Comprehensive Primary Care Initiative Analysis: Mixed, Modest Results
The six CMMI initiatives included in the review are the Comprehensive Primary Care (CPC) initiative, the Federally Qualified Health Center (FQHC) Advanced Primacy Care Practice demonstration, the Independence at Home (IAH) demonstration, the Multi-Payer Advanced Primary Care Practice (MAPCP) Demonstration, the State Innovation Models (SIM) initiative, and the Health Care Innovation Awards Primary Care Redesign Programs (HCIA-PCR), which CMS identified as the most focused on primary care redesign.
Initiative practices did make large strides toward becoming Patient-Centered Medical Homes (PCMHs) or advanced primary care practices. While less than 10 percent of initiative FQHCs had any PCMH recognition status prior to the initiative, 70 percent achieved NCQA Level-3 recognition by the end of the initiative. Similarly, the CPC evaluation found that CPC initiative practices improved their PCMH Assessment scores by about 50 percent.
While the review did not find consistent impacts across the initiatives or by setting within initiatives for any of the four core outcomes identified by CMS: fee-for-service Medicare hospital admissions, 30-day readmissions, outpatient ED visits, and Medicare expenditures, some of the initiatives did report some positive outcomes.
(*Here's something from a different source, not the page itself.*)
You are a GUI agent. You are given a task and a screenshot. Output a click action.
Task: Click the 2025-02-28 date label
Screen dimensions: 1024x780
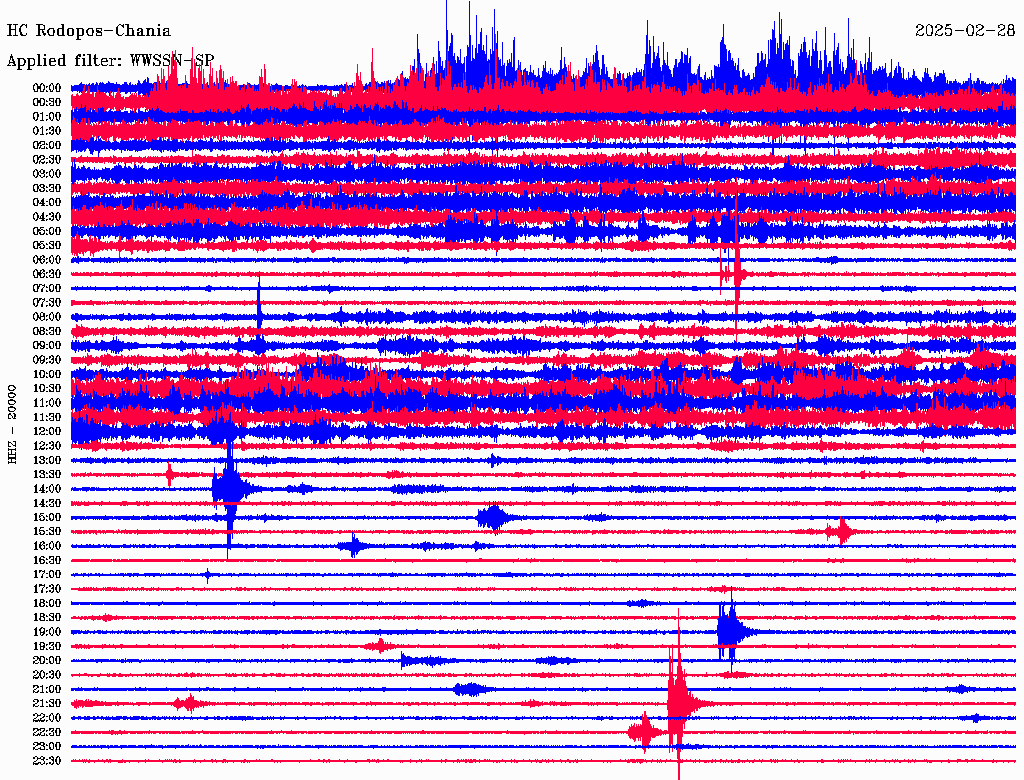click(x=964, y=31)
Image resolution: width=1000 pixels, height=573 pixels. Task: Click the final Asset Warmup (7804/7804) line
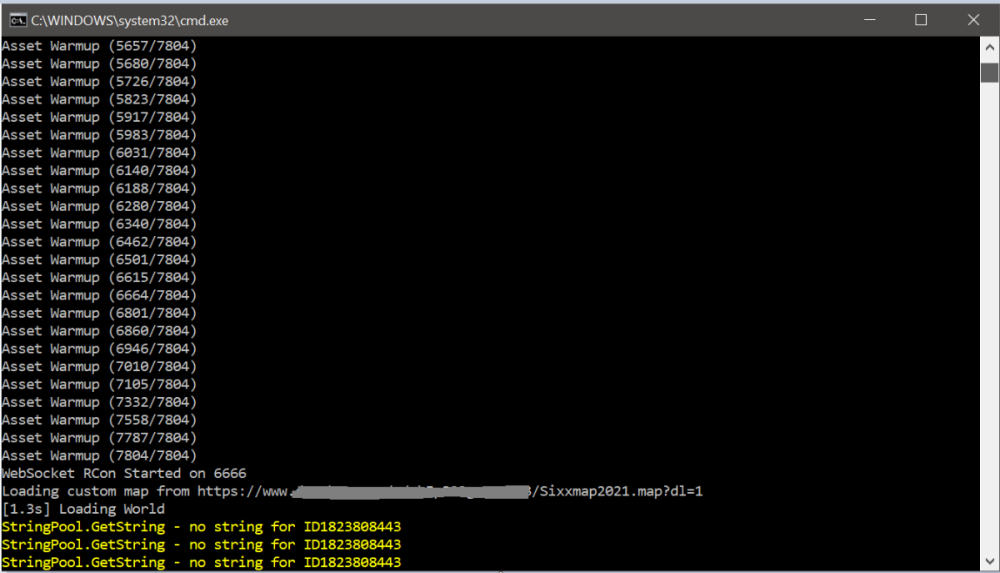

Of the 22 more granular initiative settings (seven CPC regions, FQHC as a whole, six HCIA-PCR awardees, and eight MAPCP states) for which cumulative results through Year 3 were available, 10 settings experienced improvement relative to their comparison group for at least one of the four core outcome measures at a significance level and three of these settings (two CPC regions and HCIA TransforMED) experienced improvement on at least two core outcomes.
Across four initiatives (CPC, MAPCP, HCIA-PCR, and FQHC), analyses indicated that the aggregate impacts on the core outcomes were small and not statistically significant.
Certain population subgroups and practice types across initiatives experienced more favorable outcomes, according to the analysis. Specifically, beneficiaries originally eligible for Medicare due to disability and beneficiaries with poor health (highest quartile of baseline HCC risk scores) experienced slower growth in Medicare expenditures. However, disability status and HCC risk score were not associated with statically significant impacts on overall rates of hospitalizations or ED visits, and non-dually eligible beneficiaries and those who were not originally eligible for Medicare due to disability experienced lower rates of 30-day readmissions.
The analysis also found slower growth in Medicare expenditures and lower rates of inpatient admissions and ED visits among practices with fewer than six practitioners and also among practices that were not multispecialty practices.
Other key findings from the analysis:
- There are advantages to both state-convened and CMS-convened initiatives;
- Practice-level factors are important in addressing transformation challenges; and
- Initiative-level supports also helped practices meet transformation challenges.